You need a steady source of income. This comes from your
job, or your business if you're self-employed, or investments if
you're fortunate and alert. Future income is the bedrock on which
financial security is built.
You need financial reserves. Cars break down, household
appliances wear out, roofs spring leaks. Kids aspire to college
educations, and someday you'll want to retire. These are expenses
you have to provide for with savings and investments.
You need protection against financial catastrophes. In a
word, this means insurance. You need it in sufficient amounts to
cover your life, your health, your ability to earn an income, and
your family and your possessions. Without insurance, the best-laid
financial plans can be wiped out in an instant.
You need to get further ahead each year. If you stand pat, even
modest inflation will grind away at your financial reserves just as
surely as if you were spending the money. To stay ahead of the cost
of living, you have to be alert for opportunities to make your
money grow. These things don't come to you by accident. You have to
go after them, and that means setting some goals.
The most important step toward financial security is to
translate it into your own terms. What, exactly, are your personal
financial goals? If you have trouble sorting them out, try
classifying them as either wants or needs. Go a step further and
add long-term or short-term to the description. Now you have some
useful labels you can apply to your priorities.
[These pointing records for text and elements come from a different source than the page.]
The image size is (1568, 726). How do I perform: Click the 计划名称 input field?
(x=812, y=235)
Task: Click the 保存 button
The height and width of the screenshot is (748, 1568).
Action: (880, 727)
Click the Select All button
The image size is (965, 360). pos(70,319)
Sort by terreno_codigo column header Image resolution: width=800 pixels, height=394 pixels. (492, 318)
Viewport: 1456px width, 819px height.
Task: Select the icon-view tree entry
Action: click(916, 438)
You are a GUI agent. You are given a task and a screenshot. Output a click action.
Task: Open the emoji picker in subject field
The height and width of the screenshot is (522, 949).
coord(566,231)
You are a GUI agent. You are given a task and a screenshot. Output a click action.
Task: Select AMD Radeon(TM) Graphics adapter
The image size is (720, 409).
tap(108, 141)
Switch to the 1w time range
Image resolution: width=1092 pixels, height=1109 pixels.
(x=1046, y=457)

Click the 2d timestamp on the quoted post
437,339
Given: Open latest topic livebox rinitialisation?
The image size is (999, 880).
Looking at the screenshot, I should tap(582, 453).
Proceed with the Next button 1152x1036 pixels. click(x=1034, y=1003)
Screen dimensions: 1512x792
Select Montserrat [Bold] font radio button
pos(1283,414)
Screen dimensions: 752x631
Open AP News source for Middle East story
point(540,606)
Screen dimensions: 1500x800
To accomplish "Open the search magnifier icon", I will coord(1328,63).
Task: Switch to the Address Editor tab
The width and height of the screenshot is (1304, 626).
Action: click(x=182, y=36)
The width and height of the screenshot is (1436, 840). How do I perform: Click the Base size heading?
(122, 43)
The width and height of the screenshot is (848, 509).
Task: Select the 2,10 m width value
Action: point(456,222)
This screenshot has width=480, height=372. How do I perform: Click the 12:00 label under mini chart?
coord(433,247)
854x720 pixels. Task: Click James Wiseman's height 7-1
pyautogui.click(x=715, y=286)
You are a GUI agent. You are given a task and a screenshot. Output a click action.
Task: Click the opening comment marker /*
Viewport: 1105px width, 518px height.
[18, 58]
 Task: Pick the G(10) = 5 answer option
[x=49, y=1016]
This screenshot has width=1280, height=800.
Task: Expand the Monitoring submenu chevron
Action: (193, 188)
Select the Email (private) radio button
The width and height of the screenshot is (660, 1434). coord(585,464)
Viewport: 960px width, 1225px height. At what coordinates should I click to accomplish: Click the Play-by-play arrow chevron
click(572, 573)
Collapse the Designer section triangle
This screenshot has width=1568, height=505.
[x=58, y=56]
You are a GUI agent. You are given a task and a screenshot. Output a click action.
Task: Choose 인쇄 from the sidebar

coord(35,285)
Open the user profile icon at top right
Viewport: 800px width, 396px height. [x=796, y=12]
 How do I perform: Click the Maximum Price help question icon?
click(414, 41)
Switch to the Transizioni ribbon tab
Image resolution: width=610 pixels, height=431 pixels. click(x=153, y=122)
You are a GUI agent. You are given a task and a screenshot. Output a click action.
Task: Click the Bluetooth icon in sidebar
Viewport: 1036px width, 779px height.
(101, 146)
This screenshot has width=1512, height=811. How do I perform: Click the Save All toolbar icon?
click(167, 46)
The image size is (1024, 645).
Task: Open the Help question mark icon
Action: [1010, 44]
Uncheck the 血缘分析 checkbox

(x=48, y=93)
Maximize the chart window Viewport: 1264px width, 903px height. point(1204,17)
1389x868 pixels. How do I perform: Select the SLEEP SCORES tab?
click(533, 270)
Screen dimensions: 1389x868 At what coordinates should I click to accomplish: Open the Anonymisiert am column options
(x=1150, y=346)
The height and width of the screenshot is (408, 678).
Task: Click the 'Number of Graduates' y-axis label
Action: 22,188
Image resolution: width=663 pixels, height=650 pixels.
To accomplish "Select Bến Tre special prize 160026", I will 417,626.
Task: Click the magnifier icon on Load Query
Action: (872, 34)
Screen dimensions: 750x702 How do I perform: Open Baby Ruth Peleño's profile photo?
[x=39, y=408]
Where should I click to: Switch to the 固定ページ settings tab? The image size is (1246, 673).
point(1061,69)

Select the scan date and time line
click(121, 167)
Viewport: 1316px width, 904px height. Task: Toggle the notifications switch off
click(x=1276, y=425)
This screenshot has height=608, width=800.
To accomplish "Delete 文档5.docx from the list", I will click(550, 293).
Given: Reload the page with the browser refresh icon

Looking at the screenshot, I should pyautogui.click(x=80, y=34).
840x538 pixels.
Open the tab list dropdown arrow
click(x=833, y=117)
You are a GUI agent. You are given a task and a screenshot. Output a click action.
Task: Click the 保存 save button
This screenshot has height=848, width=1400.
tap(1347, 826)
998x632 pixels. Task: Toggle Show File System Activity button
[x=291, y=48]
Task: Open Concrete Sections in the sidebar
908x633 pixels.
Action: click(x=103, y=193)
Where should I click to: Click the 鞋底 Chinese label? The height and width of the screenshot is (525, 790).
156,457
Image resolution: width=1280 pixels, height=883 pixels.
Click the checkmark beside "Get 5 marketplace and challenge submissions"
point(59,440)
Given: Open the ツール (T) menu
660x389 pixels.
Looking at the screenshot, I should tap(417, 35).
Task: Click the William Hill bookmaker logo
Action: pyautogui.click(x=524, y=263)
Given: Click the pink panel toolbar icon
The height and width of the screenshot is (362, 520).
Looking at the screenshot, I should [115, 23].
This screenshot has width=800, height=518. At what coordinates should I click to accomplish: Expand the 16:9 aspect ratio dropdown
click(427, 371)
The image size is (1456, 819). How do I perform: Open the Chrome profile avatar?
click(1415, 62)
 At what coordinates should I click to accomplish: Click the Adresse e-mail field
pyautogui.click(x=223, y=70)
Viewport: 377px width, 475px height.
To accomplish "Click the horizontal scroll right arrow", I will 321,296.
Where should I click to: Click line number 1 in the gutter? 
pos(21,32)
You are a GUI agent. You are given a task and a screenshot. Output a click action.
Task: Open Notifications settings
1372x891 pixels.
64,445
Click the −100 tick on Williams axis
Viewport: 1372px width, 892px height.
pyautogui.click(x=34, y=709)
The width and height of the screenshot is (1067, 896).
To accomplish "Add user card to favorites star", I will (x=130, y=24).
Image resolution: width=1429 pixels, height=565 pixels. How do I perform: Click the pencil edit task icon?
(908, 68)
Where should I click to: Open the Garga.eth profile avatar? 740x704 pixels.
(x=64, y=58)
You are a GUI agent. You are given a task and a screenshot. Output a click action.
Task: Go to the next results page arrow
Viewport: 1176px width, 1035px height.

Say you're going to need a new car soon. Gathering the money for
a down payment without borrowing or dipping into savings would be a
short-term need. Let's call it, and other short-term needs such as
your daughter's braces or a new winter coat, priority number one.
Longer-term needs, such as contributions to a retirement fund, can
get priority two. That vacation in Bermuda next spring is a
short-term want -- making it priority three. The 42-foot sailboat
you'd like to own before too many years go by is a long-term want,
so it gets a four.
You could shift priorities around, of course, and use lots more
numbers. Actual goals and their priorities will vary with your
circumstances. The important thing is to give serious thought to
your goals and try to anticipate the expenses coming up, whether
they're close at hand or several years away.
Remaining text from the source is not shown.